20. VIRTUAL MACHINES WITH AN EXAMPLE:
1. Hypervisor:
• A hypervisor, also known as a Virtual Machine Monitor
(VMM), is a crucial component that manages and allocates
resources for virtual machines. There are two types of
hypervisors:
• Type 1 (bare-metal) runs directly on the hardware, while
• Type 2 (hosted) runs on top of an operating system.
2. Virtualization Layer:
• The virtualization layer abstracts the physical hardware and
creates virtual resources that can be allocated to virtual
machines. This layer is managed by the hypervisor.

21. 3. Virtual Machines:
•Virtual machines are instances of emulated computers
running on a host machine.
•Each VM has its own virtual hardware, including a virtual
CPU, memory, storage, and network interfaces.

22. Example:
•Let's say you have a powerful server with a hypervisor
installed, such as VMware vSphere (a popular Type 1
hypervisor). You want to run multiple operating systems on
this server.
•Step 1: Hypervisor Installation
• Install the hypervisor on the physical server.
•Step 2: Virtual Machine Creation
• Use the hypervisor's management interface to create
virtual machines. For example, you decide to create
two VMs: one running Windows Server and another
running Linux.
•Step 3: Resource Allocation
• Specify the amount of CPU cores, RAM, and storage
each VM should have. The hypervisor ensures that
these resources are isolated and allocated to the
respective VMs.

23. Step 4: Operating System Installation
•Install the operating systems (Windows Server and Linux) on each virtual
machine as if they were running on physical hardware.
Step 5: Running Multiple OSes Simultaneously
•Now, you can run both virtual machines simultaneously on the same physical
server. Each VM operates independently, and the hypervisor ensures that they
don't interfere with each other.
Benefits of Virtual Machines:
•Isolation: VMs are isolated from each other, preventing one VM from affecting
others.
•Resource Utilization: Multiple VMs can share the same physical resources efficiently.
•Flexibility: VMs can be easily moved, copied, or modified, providing flexibility in
managing and deploying software.
Virtual machines are a fundamental technology in modern computing, providing a
versatile and efficient way to utilize hardware resources.

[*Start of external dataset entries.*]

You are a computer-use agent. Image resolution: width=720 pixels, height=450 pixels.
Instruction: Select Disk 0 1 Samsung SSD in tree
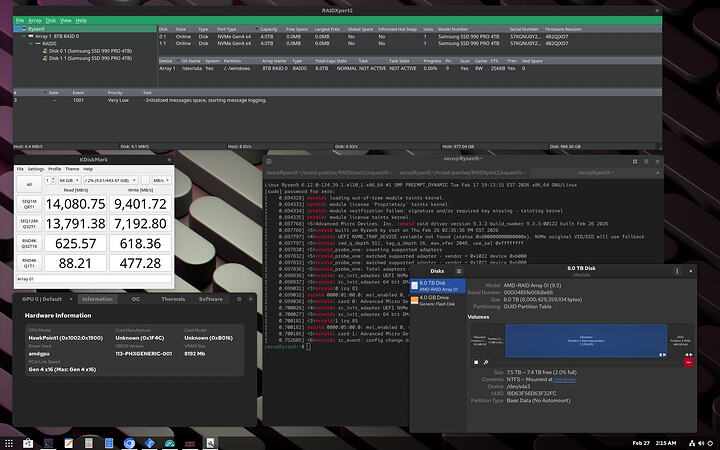[88, 50]
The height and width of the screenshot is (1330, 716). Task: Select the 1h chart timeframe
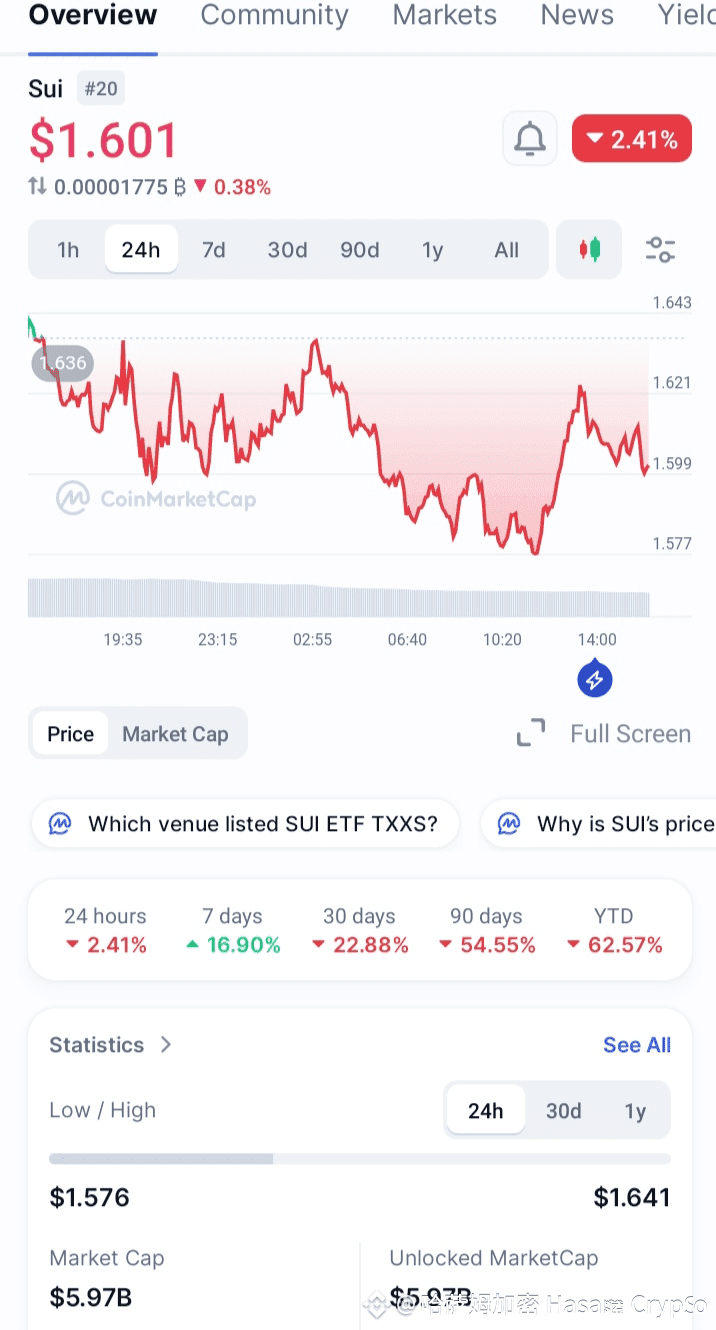click(x=68, y=250)
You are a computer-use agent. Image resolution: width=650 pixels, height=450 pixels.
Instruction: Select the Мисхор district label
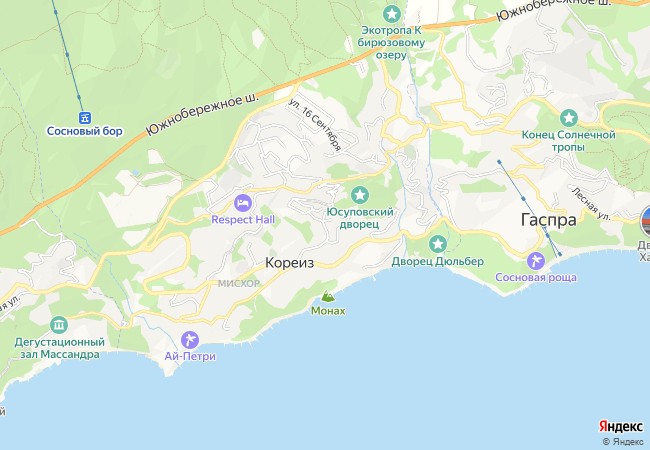coord(239,283)
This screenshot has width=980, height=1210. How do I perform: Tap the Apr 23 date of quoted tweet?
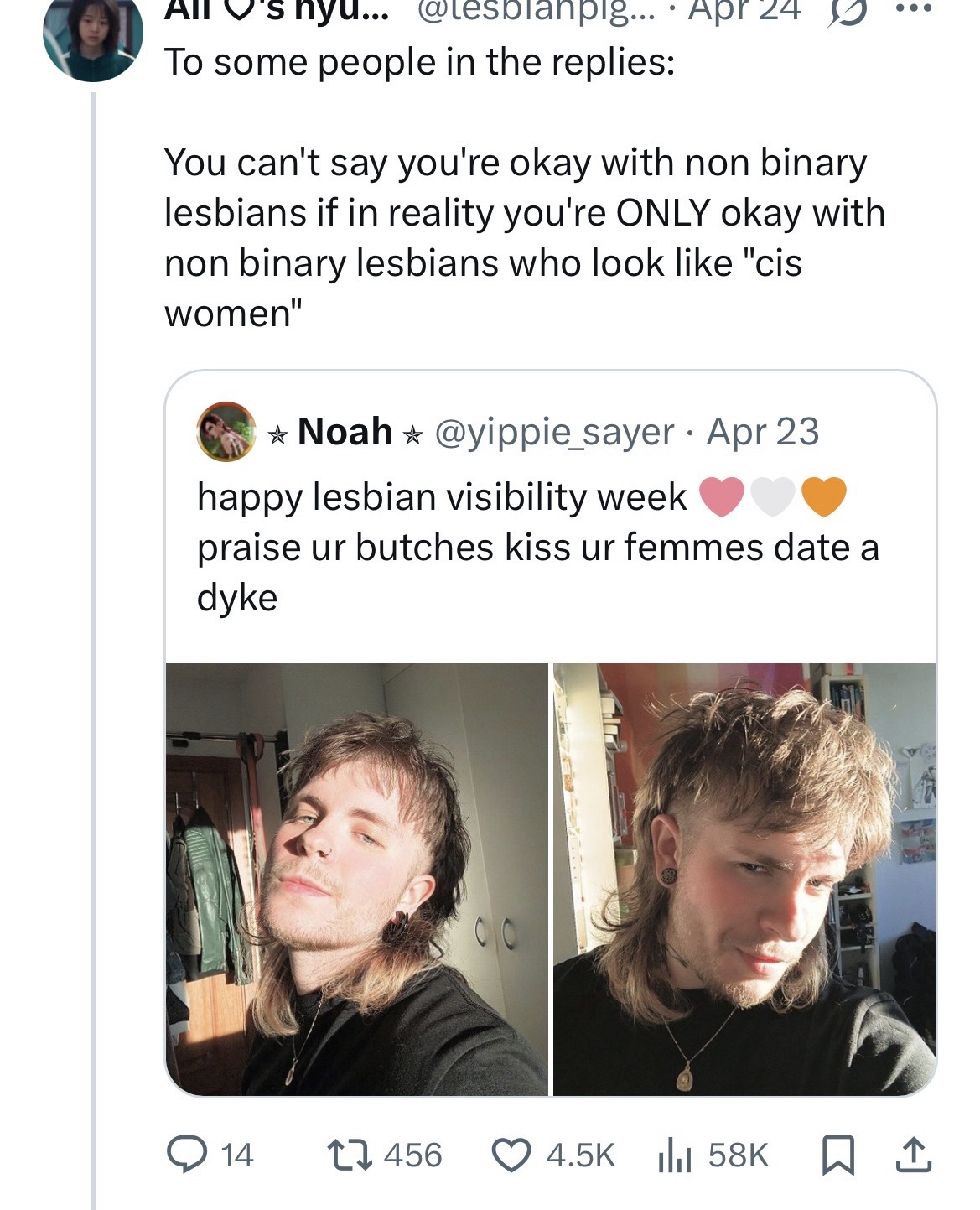pos(763,432)
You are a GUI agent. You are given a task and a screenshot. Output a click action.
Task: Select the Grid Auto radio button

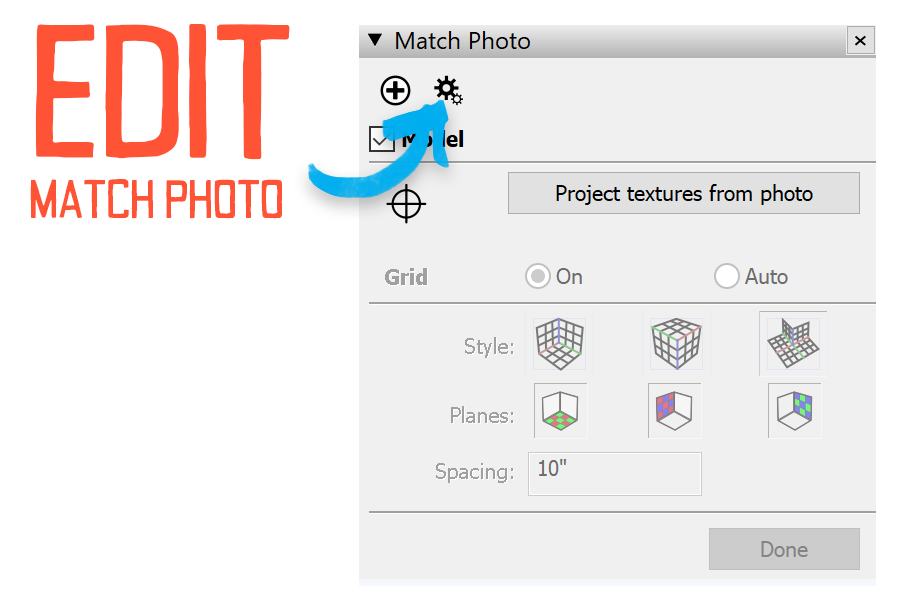pyautogui.click(x=727, y=277)
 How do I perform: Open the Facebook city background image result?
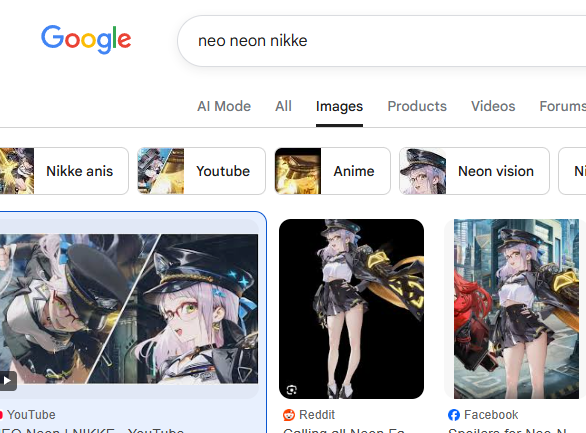coord(516,309)
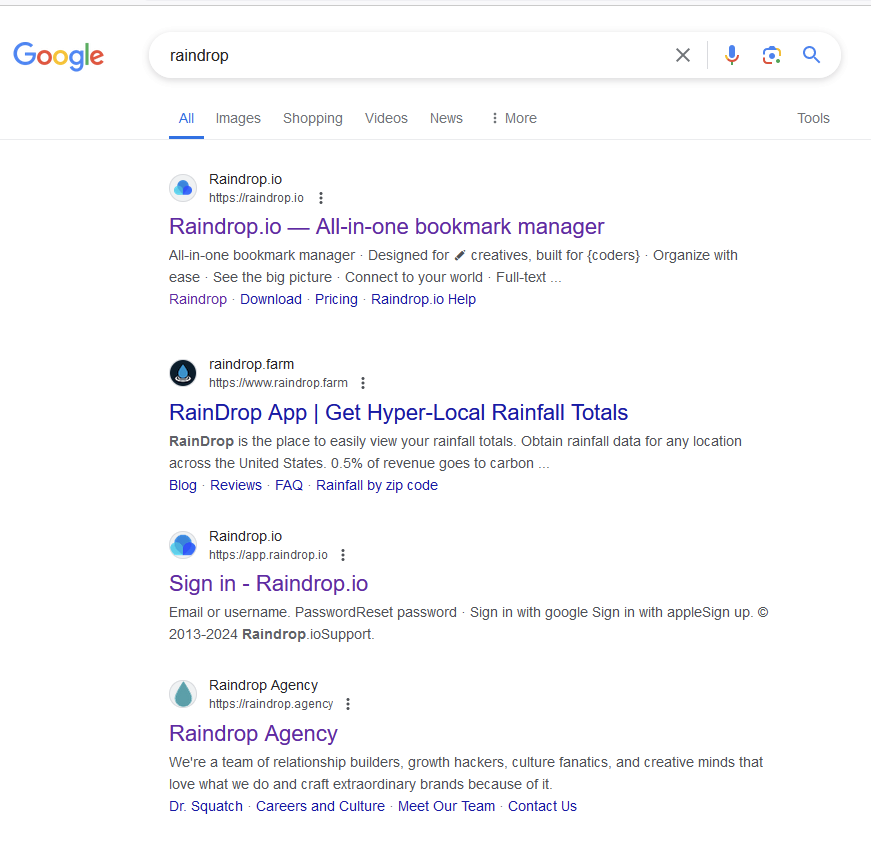
Task: Open the Pricing sitelink under Raindrop.io
Action: [336, 299]
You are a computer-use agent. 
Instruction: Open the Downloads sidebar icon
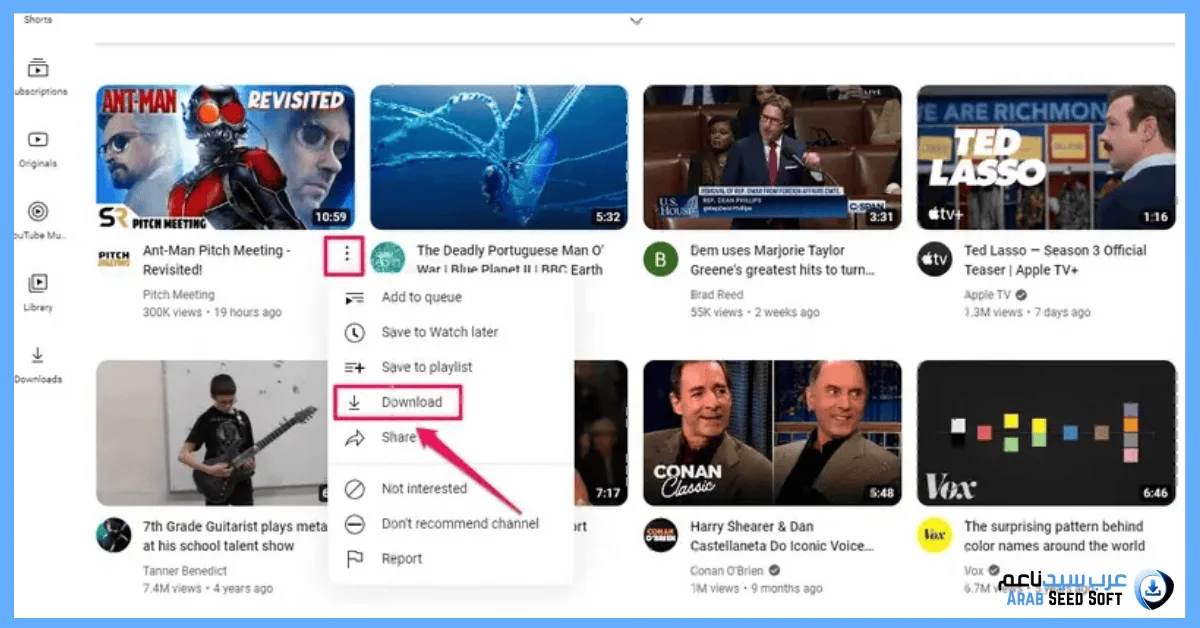pyautogui.click(x=38, y=357)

24. INTRODUCTION TO LINUX OS
• Linux is an operating system, similar to Windows or macOS,
but it's open-source, meaning that its source code is freely
available for anyone to view, modify, and distribute.
1.What is Linux?
• Linux is an operating system, the software that manages all
the hardware and software resources on your computer. It's
part of a family of free and open-source operating systems
based on the Linux kernel.
2.Open Source:
• Linux is open source, which means that its source code is
accessible to everyone. This encourages collaboration and
allows users to customize and improve the system.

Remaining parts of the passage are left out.